*7*
Mr. Spectacular was one of the low points of my missions thus far. Yeah it was great having somebody else take the initiative to come to me, but it was horrifying how it literally lasted eight seconds. His lips were so plump and so tender...I can still vaguely feel them wrapped around my cock.
Although I digress, the thought of Paul needs to be taken out of my mind. Regardless of the length of time we hooked up, it happened. I need to move on to someone else. However, I can't get Shawn out of my mind. The way he looked at me in band, it's burned into my mind. I can see his green eyes looking longingly in my soul. I want something more. Deep down, however, I know it's not part of the plan. I can't start falling for Shawn. It will just end up exactly like it did with Rick.
I can't have that happen again.
*8*
I rolled out of bed around 10 this morning. Sunday's were always so boring. I didn't have a job, didn't have homework, and didn't really have a lot of friends that didn't have jobs. So mostly I just sat around the house, watching television and making awkward conversation with my parents. I slowly descended downstairs to the kitchen to get something to eat.
My house was weird. It had the first floor, where the kitchen, dining room and den resided, and it had the second floor, where all the bedrooms where. The thing that was weird about it was the "sub-floor" we had, right in between the first and second floor, where we had more of a formal living room. It wasn't a floor of it's own, though, my parents always told me. I hated that room more than anything. It all goes back to the summer of tenth grade.
It was a hot august night in the year 2010. I had my summer job as a camp counselor at the day camp two blocks down from me. It was a good job to start on, but I swore I would never work there, or as a camp counselor again after that summer. I also decided I would never have kids. But that's a completely different story. My parents decided that was the summer they wanted to go on a cruise. Being the indifferent parents they are, they decided not to tell me about it in advance. So I couldn't get off from work with enough notice.
I wasn't too distraught over this though. Sure, going on a tropical cruise would've been fun, but I had the whole house to myself for eight days! Being the delinquent child I was back in tenth grade, of course I was going to have parties nearly every night. So one on exceptionally hot Friday night, I threw a giant party. It got a little too out of hand though. Thinking back on it now, all of the guys that I've gotten with thus far were actually there, not that I spoke to any of them at the time. You all know how high school is, someone hears about a party and suddenly the whole school knows. Literally the whole school.

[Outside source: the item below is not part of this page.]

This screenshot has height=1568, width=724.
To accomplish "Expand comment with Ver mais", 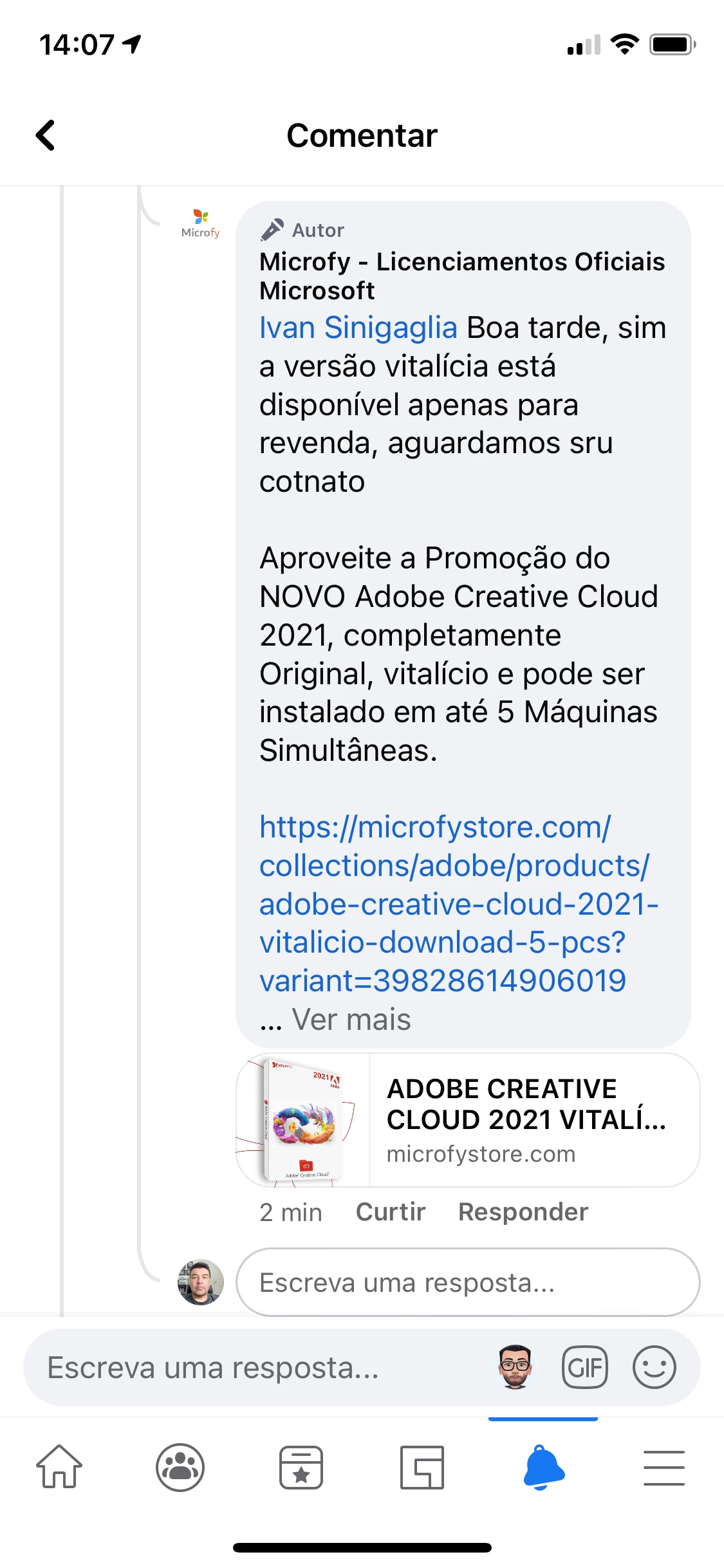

I really don't know how the cops weren't called. It was out of control. I also don't know how my parents never found out about it, despite one of their antique vases being shattered into a million pieces. Luck must have been on my side. Especially since that was the first night I ever hooked up with Rick. Around 1:00, most of the people had left, except for a few random people left making out, and a few close friends that clearly did not want to help clean up, but didn't want to seem rude.
"It's fine, you guys don't have to stay. I'll just clean up in the morning," I said as I watched them all quickly scurry away, along with the remaining love-struck teenagers. All that remained was Rick and I. "That goes for you too, you don't have to clean if you don't want to".
"I don't want to clean," he said bluntly. I could smell the whiskey a mile away. This was the very first time I saw Rick drunk. Sure, I had gotten a few nasty text messages from him every once in a while, but never face-to-face drunk.
"Well, I guess it's a good thing you don't have to clean," I awkwardly said as I turned away from him. At this point, I really did not have any kind of game. I was 16, what else did I know.
The rest of the night turned into a blur. Rick tried convincing me that nothing happened, but I know something did happen. There is no way I could have imagined us having relations. As time went on, we did have relations, which he did remember. That is also, however, another story.
My trip down memory lane was abruptly stopped when my dad came barreling into the kitchen.
"Nice to see you up before noon," he muttered under his breath as he poured himself a cup of coffee. My dad never really seemed to lighten up on the whole "only son and child being gay" thing. Ever since I told him, things have been very different between us. It's sad. I ignored his comment and went up to my room, and closed the door behind me. I didn't want to deal with him today. I logged onto my computer, and instantly all my different social mediums popped up.
Facebook, twitter and oovoo all logged themselves in.
Oovoo was a strange one. Video chatting. Like anyone ever did any chatting on there. I learned far too quickly that a camera to camera situation was nothing but trouble. A lonely night and a webcam is never a good idea when there's an entire world full of horny viewers. But I still logged onto it anyway, and there were a couple of people on there that I would talk to. But this time was different, I logged on to see a friend request. I eagerly checked it, and saw the name 'Paul Swagner'. Fucking idiot tool. I accepted it, and immediately he tried to contact me.
"What's up," he said as his face popped up on screen. His pearly whites flashed me, mesmerizing me.